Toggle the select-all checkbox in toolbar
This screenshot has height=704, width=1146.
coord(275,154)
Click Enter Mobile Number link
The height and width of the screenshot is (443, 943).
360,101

-- -- --

# EXERCISE AIM
Would you repeat all of the data above, word for word?

# ANSWER TO THE PROBLEM
Toggle the select-all checkbox in toolbar
This screenshot has height=704, width=1146.
coord(275,154)
Click Enter Mobile Number link
The height and width of the screenshot is (443, 943).
360,101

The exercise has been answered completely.